(Given information)
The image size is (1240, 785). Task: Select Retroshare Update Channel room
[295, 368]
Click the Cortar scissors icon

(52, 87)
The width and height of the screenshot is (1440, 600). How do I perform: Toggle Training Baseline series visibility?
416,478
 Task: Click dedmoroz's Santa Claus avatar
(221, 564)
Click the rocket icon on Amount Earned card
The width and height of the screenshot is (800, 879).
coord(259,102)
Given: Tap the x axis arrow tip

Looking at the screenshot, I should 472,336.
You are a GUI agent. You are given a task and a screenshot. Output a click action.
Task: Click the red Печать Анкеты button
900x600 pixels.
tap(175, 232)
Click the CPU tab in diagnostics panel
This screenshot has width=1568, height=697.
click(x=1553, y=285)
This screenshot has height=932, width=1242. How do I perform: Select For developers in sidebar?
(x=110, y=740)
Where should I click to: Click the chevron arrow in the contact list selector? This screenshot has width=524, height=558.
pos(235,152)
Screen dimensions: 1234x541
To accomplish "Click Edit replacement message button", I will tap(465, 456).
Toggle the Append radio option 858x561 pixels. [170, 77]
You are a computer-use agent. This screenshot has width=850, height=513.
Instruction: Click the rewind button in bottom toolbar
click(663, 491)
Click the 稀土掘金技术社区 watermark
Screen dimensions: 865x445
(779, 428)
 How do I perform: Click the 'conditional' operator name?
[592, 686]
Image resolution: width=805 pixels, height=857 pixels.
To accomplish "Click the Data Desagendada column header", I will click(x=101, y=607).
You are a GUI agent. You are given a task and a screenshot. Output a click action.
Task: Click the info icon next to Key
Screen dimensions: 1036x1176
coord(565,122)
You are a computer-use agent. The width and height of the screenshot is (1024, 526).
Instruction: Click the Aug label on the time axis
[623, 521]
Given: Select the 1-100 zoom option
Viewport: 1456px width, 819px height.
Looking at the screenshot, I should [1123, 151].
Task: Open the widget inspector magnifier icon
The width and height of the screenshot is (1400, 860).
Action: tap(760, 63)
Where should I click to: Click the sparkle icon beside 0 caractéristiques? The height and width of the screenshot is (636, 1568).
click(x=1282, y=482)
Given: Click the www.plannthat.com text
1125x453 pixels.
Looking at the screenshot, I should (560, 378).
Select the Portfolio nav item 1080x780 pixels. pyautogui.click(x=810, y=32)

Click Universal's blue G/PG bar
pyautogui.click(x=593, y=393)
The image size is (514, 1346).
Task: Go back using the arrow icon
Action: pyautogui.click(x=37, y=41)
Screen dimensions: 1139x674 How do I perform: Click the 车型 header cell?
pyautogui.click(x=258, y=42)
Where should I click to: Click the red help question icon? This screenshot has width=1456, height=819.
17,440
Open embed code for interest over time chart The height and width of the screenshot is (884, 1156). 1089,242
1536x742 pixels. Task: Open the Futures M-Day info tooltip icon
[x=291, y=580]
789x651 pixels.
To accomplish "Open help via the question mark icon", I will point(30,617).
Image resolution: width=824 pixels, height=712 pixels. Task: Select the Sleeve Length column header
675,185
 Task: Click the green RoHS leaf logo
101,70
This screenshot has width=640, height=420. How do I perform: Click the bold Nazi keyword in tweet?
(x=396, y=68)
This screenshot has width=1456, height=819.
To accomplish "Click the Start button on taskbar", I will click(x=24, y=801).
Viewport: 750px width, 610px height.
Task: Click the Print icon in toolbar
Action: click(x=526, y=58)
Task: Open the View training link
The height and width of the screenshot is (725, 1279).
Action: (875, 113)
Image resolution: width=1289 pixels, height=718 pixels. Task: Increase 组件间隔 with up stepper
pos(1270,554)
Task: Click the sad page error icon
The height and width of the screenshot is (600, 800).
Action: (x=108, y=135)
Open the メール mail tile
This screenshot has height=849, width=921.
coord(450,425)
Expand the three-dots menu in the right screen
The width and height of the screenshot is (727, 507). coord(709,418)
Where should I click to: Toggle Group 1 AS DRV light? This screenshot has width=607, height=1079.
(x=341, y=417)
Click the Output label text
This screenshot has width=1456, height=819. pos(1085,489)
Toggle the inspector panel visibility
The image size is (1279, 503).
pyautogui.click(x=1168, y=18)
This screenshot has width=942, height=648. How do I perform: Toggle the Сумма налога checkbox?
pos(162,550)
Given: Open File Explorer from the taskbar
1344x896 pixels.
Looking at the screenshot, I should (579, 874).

(Directive) Rewrite the records above with every "Screen dimensions" changed to "Screen size". Leave everything else as it is.

(Final result)
The image size is (1240, 785). Task: Select Retroshare Update Channel room
[295, 368]
Click the Cortar scissors icon

(52, 87)
The width and height of the screenshot is (1440, 600). How do I perform: Toggle Training Baseline series visibility?
416,478
 Task: Click dedmoroz's Santa Claus avatar
(221, 564)
Click the rocket icon on Amount Earned card
The width and height of the screenshot is (800, 879).
coord(259,102)
Given: Tap the x axis arrow tip

Looking at the screenshot, I should 472,336.
You are a GUI agent. You are given a task and a screenshot. Output a click action.
Task: Click the red Печать Анкеты button
900x600 pixels.
tap(175, 232)
Click the CPU tab in diagnostics panel
This screenshot has width=1568, height=697.
click(x=1553, y=285)
This screenshot has height=932, width=1242. How do I perform: Select For developers in sidebar?
(x=110, y=740)
Where should I click to: Click the chevron arrow in the contact list selector? This screenshot has width=524, height=558.
pos(235,152)
Screen size: 1234x541
To accomplish "Click Edit replacement message button", I will tap(465, 456).
Toggle the Append radio option 858x561 pixels. [170, 77]
You are a computer-use agent. This screenshot has width=850, height=513.
Instruction: Click the rewind button in bottom toolbar
click(663, 491)
Click the 稀土掘金技术社区 watermark
Screen size: 865x445
(779, 428)
 How do I perform: Click the 'conditional' operator name?
[592, 686]
Image resolution: width=805 pixels, height=857 pixels.
To accomplish "Click the Data Desagendada column header", I will click(x=101, y=607).
You are a GUI agent. You are given a task and a screenshot. Output a click action.
Task: Click the info icon next to Key
Screen size: 1036x1176
coord(565,122)
You are a computer-use agent. The width and height of the screenshot is (1024, 526).
Instruction: Click the Aug label on the time axis
[623, 521]
Given: Select the 1-100 zoom option
Viewport: 1456px width, 819px height.
Looking at the screenshot, I should [1123, 151].
Task: Open the widget inspector magnifier icon
The width and height of the screenshot is (1400, 860).
Action: tap(760, 63)
Where should I click to: Click the sparkle icon beside 0 caractéristiques? The height and width of the screenshot is (636, 1568).
click(x=1282, y=482)
Given: Click the www.plannthat.com text
1125x453 pixels.
Looking at the screenshot, I should (560, 378).
Select the Portfolio nav item 1080x780 pixels. pyautogui.click(x=810, y=32)

Click Universal's blue G/PG bar
pyautogui.click(x=593, y=393)
The image size is (514, 1346).
Task: Go back using the arrow icon
Action: pyautogui.click(x=37, y=41)
Screen size: 1139x674 How do I perform: Click the 车型 header cell?
pyautogui.click(x=258, y=42)
Where should I click to: Click the red help question icon? This screenshot has width=1456, height=819.
17,440
Open embed code for interest over time chart The height and width of the screenshot is (884, 1156). 1089,242
1536x742 pixels. Task: Open the Futures M-Day info tooltip icon
[x=291, y=580]
789x651 pixels.
To accomplish "Open help via the question mark icon", I will point(30,617).
Image resolution: width=824 pixels, height=712 pixels. Task: Select the Sleeve Length column header
675,185
 Task: Click the green RoHS leaf logo
101,70
This screenshot has width=640, height=420. How do I perform: Click the bold Nazi keyword in tweet?
(x=396, y=68)
This screenshot has width=1456, height=819.
To accomplish "Click the Start button on taskbar", I will click(x=24, y=801).
Viewport: 750px width, 610px height.
Task: Click the Print icon in toolbar
Action: click(x=526, y=58)
Task: Open the View training link
The height and width of the screenshot is (725, 1279).
Action: (875, 113)
Image resolution: width=1289 pixels, height=718 pixels. Task: Increase 组件间隔 with up stepper
pos(1270,554)
Task: Click the sad page error icon
The height and width of the screenshot is (600, 800).
Action: (x=108, y=135)
Open the メール mail tile
This screenshot has height=849, width=921.
coord(450,425)
Expand the three-dots menu in the right screen
The width and height of the screenshot is (727, 507). coord(709,418)
Where should I click to: Toggle Group 1 AS DRV light? This screenshot has width=607, height=1079.
(x=341, y=417)
Click the Output label text
This screenshot has width=1456, height=819. pos(1085,489)
Toggle the inspector panel visibility
The image size is (1279, 503).
pyautogui.click(x=1168, y=18)
This screenshot has width=942, height=648. How do I perform: Toggle the Сумма налога checkbox?
pos(162,550)
Given: Open File Explorer from the taskbar
1344x896 pixels.
Looking at the screenshot, I should (579, 874).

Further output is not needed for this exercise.